Neither these two articles nor the others I scanned focused on one key fact about Google’s saying green and driving snail darters to their fate. Google’s leadership team did not plan its energy strategy. In fact, my hunch is that no one paid any attention to how much energy Google’s AI activities were sucking down. Once the company shifted into Code Red or whatever consulting term craziness it used to label its frenetic response to the Microsoft OpenAI tie up, absolutely zero attention was directed toward the few big eyed tunas which might be taking their last dip.

Several observations:

  1. PR speak and green talk are like many assurances emitted by the Google. Talk is not action.
  2. The management processes at Google are disconnected from what happens when the wonky Code Red light flashes and the siren howls at midnight.
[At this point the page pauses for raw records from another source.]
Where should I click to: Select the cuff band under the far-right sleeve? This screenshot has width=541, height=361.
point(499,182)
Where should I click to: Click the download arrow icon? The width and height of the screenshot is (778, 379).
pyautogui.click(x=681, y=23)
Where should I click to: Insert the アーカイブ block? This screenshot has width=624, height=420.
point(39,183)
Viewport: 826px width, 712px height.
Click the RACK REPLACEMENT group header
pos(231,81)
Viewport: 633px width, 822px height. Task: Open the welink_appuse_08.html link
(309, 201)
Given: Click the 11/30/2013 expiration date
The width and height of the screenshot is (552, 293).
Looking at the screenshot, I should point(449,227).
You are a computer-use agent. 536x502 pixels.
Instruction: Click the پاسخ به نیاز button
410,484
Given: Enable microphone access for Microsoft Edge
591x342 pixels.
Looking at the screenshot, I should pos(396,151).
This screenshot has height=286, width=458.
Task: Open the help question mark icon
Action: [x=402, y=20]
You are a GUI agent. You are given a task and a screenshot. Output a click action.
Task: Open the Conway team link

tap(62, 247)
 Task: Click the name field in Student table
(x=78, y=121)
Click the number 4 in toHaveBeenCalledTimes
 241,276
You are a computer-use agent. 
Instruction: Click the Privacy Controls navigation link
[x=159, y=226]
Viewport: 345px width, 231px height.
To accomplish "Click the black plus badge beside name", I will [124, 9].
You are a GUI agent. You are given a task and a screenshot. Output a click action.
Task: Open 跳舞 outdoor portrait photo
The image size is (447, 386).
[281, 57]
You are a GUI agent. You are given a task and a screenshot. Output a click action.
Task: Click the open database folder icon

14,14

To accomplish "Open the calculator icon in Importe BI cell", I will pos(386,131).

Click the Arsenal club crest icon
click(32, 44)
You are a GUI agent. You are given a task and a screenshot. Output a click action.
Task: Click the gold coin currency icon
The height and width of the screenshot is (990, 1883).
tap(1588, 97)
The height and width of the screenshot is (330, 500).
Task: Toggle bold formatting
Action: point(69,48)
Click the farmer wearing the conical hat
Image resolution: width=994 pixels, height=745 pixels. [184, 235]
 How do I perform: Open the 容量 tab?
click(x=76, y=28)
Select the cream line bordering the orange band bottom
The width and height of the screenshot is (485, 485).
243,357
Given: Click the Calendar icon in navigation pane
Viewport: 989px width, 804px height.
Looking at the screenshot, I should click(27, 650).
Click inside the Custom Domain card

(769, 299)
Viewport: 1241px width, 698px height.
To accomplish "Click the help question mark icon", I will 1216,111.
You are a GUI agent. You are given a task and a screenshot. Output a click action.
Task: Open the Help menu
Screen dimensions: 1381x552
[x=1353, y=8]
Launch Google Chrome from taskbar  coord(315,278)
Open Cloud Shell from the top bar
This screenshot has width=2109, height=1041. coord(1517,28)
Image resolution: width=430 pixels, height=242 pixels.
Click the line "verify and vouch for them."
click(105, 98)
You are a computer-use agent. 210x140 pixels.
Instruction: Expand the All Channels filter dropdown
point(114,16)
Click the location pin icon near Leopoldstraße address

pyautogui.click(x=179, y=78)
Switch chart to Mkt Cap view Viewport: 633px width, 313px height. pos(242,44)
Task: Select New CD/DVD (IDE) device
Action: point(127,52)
Shouldn’t management be connected when the Tapanuli Orangutang could soon be facing the Big Ape in the sky?
  3. The AI energy consumption is not a result of AI. The energy consumption is a result of Googlers who do what’s necessary to respond to smart software. Step on the gas. Yeah, go fast. Endanger the Amur leopard.

Net net: Hey, Google, stand up and say, “My leadership team is responsible for the energy we consume.” Don’t blame your up-in-flames “green” initiative on software you invented. How about less PR and more focus on engineering more efficient data center and cloud operations? I know PR talk is easier, but buckle up, butter cup.